Hi,
new to the forum and new to tumbleweed which works fine for me, indeed. Just curious: Is there a way to get a classic gnome panel like in ubuntu or centos? And caffeine in the top taskbar rather than hidden inside the gnome panel?
The gnome extension “Bring out Submenu Of Power Button” helped already to straighten things out. But ideally I’d prefer a plain vertical list of item to click on.
Thanks for the quick reply, @malcolmlewis!
Seems I am out of luck with Gnome Classic. If I choose Gnome Classic at login, the panel in the top right corner looks still the same with the table of these rounded fields of elements:
But (many?) other things I am fond of like starting programs by typing the start/super key seems not to work. I do like the actual GNOME desktop. So I will stick with it. … it’s just the top right corner panel …
The Appindicator-Support-extension seems not to affect caffeine. I am looking for caffeine in the taskbar itself like the clipboard indicator. As of now, the Caffeine-App is only available (clickable) through the panel.

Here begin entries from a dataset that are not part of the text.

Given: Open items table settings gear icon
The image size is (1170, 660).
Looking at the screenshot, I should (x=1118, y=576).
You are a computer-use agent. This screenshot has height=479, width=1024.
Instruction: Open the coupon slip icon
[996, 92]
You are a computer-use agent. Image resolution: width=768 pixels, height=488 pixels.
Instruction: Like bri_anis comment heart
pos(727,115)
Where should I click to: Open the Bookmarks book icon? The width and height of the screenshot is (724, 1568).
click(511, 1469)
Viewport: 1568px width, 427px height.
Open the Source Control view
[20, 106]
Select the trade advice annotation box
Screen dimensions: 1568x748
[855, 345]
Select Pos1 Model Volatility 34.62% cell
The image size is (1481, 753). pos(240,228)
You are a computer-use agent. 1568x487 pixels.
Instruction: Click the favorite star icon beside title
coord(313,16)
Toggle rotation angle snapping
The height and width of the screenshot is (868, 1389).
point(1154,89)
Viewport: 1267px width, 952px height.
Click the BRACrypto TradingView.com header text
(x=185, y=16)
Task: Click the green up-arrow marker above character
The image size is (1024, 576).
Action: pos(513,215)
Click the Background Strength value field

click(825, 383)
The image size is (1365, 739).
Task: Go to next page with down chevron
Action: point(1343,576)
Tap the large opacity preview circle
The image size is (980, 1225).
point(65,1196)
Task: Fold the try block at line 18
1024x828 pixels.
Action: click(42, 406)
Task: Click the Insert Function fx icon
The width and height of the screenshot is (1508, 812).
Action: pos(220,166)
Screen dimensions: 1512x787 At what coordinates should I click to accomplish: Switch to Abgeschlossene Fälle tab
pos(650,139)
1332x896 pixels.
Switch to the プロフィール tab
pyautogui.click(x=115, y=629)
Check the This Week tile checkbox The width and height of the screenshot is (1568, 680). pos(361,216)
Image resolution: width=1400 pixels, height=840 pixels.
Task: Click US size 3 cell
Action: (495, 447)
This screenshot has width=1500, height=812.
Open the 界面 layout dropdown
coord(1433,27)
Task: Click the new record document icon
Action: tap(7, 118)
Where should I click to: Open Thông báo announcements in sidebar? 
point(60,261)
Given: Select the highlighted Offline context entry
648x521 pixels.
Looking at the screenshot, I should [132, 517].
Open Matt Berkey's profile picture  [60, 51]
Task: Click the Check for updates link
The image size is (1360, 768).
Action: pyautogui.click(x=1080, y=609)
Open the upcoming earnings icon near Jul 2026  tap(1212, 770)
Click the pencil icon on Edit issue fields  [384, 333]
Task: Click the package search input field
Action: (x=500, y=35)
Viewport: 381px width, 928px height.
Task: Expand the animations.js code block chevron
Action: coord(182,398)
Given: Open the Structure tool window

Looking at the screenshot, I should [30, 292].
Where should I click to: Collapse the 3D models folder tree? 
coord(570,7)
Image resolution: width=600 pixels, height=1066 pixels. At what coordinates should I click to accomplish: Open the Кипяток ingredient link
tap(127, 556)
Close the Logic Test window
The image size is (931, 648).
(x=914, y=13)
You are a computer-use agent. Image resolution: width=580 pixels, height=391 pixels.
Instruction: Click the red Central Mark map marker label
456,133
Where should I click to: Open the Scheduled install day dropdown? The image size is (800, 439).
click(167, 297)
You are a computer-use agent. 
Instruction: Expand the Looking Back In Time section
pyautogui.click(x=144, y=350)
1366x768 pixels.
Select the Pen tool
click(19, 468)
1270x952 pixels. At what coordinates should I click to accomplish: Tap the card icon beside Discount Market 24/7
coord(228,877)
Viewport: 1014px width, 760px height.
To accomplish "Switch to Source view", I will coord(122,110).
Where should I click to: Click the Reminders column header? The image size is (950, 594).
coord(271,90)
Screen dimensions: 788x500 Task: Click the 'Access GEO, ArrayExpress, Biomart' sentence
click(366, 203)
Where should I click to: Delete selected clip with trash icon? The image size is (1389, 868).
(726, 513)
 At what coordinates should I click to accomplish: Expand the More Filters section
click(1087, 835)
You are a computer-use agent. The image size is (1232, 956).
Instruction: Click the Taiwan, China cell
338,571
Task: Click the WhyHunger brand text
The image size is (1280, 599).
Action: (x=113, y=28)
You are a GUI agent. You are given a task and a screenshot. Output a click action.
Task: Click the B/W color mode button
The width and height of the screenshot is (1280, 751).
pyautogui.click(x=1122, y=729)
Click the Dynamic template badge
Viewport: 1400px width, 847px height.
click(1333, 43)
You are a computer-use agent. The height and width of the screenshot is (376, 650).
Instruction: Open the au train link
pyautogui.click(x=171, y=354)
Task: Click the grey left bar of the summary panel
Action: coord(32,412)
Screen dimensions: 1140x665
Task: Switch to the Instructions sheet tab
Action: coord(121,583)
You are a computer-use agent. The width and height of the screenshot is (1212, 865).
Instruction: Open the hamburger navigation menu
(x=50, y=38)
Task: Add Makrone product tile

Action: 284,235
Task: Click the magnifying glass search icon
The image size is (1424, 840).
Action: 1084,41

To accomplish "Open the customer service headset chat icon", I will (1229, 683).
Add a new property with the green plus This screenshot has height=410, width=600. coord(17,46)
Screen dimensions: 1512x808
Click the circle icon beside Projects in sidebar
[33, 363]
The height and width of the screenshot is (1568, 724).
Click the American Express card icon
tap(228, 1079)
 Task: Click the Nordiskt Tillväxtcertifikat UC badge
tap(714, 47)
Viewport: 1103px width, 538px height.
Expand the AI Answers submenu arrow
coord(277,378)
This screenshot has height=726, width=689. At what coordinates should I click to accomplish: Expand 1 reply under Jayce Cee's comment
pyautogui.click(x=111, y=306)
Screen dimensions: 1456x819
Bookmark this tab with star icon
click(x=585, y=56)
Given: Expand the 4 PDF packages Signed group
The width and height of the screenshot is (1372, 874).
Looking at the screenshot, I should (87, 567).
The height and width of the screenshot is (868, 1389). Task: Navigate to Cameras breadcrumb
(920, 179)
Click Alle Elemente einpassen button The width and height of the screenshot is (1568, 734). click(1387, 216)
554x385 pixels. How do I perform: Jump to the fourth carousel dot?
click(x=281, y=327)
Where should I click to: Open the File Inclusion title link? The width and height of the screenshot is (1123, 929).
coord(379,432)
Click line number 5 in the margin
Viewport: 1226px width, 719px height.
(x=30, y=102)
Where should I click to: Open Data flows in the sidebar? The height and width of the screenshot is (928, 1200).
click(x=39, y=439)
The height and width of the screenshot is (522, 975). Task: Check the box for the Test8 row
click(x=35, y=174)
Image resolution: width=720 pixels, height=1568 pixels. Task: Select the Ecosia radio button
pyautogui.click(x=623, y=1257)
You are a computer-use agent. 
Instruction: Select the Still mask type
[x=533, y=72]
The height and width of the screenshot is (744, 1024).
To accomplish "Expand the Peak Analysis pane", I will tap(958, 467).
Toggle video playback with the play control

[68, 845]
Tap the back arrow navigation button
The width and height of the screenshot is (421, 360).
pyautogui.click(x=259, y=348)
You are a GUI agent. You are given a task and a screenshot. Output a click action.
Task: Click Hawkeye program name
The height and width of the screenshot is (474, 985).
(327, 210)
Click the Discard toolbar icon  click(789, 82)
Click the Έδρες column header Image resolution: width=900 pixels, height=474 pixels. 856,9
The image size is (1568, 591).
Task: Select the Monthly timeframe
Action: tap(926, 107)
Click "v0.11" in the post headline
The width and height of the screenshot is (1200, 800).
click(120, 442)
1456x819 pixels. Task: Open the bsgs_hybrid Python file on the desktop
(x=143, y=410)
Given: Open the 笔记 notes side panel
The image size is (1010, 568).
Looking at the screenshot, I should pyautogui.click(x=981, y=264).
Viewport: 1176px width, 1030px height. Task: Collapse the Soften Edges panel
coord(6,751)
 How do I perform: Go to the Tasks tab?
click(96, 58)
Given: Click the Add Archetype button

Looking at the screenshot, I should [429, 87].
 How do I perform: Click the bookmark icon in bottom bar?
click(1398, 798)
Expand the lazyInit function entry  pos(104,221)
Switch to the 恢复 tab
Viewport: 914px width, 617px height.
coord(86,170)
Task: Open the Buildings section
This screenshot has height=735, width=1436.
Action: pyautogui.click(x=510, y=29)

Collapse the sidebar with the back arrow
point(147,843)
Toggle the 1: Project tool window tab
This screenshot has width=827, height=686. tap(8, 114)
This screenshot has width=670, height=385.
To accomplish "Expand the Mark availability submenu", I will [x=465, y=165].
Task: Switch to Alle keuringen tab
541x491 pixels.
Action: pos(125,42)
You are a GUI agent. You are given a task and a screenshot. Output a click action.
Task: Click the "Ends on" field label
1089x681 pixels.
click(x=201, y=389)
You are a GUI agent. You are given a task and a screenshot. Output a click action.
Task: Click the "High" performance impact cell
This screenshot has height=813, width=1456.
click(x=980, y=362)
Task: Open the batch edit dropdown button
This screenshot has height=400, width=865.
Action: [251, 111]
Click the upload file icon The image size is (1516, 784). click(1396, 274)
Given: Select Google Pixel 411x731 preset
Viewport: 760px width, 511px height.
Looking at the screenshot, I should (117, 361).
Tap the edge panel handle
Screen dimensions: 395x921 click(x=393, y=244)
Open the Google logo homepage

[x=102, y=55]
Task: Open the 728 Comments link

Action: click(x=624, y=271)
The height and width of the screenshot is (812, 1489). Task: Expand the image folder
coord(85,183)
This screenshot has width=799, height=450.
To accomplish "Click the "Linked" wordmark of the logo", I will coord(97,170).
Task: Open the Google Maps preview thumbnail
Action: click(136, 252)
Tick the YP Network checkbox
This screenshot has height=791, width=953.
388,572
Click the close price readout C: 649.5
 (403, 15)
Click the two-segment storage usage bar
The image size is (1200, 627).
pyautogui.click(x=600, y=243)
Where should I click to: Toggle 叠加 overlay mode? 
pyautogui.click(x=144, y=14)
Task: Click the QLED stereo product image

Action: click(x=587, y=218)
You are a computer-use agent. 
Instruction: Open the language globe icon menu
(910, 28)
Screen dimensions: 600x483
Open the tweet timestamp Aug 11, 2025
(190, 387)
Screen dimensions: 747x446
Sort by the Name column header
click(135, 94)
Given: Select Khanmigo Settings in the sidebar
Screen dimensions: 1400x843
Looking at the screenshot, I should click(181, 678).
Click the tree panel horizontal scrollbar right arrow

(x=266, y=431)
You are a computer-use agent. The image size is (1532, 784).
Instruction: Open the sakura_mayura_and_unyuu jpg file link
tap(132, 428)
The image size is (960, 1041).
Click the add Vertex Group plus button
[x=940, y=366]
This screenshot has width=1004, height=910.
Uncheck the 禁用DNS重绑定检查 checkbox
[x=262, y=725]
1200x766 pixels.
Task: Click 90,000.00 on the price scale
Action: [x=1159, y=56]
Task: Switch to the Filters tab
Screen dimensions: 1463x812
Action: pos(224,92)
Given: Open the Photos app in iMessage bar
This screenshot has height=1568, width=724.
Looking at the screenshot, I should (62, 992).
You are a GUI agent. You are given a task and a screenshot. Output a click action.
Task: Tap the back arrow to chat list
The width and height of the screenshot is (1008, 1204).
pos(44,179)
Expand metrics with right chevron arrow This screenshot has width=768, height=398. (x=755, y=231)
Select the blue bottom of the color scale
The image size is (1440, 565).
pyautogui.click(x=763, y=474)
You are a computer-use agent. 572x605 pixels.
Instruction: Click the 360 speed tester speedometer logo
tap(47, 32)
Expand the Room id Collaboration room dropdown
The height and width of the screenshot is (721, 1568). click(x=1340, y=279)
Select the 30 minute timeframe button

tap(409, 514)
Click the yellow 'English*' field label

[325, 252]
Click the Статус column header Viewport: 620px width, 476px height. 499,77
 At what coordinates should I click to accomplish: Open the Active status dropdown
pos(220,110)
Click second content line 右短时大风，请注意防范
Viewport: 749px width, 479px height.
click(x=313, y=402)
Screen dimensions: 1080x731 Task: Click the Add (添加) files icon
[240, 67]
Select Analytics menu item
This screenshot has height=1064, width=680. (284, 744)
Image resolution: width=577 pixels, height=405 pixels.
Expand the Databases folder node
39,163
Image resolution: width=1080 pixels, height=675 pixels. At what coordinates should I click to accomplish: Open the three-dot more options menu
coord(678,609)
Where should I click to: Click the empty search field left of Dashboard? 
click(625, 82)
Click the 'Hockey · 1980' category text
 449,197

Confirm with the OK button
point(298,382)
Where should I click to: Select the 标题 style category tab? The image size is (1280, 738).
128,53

This is called Quick Settings and is implemented by GNOME Shell. Briefly looking around, there is quick settings tweaker extenstion, you may check what it is capable of.
But it was quite prominent change in GNOME 43 so it is quite unlikely there will be native support for changing it. One would need to forward port quick settings from GNOME 42.
Which Ubuntu version are you talking about? Looking at screenshots of Lunar (which comes with GNOME 44) it has exactly the same upstream Quick Settings without any tweaks. Of course LTS which has GNOME 42 has older look and feel, but so does Leap …
Coming from CentOS, I installed Opensuse Leap on server type machines and realized that many Apps in “Software” were originally available on tumbleweed only. Since this here is for my private home PC, I went for tumbleweed to benefit from this. Appears I have to go with the times then.
It is just a bit sad. I consider GNOME dead serious software. The look of a pre-school toy store to me is just inappropriate. But maybe I am too old. And I am not in the position to get into GNOME to port things myself.
You get the code from an older version and rewrite it so it runs with a newer version. May be it even does not need to be rewritten, just the newer code replaced with the older code.
Hmmm, thanks, Andrei. But, I wasn’t actually asking for you to say the same thing over again using different words.
Instead, for the benefit of myself, the OP, and anyone else who sees this thread, and who know nothing about porting, I was hoping to get something more along the lines of:
To backport or forward port something, you need to use (I suspect OBS). And here (appropriate link to a Wiki or something) is a guide to help you begin learning how to do it.
If you can do something like that, it would benefit us all. Heck, someone who decides to give it a shot could well find it addictive and wind up being a Contributing Programmer for our beloved openSUSE Project.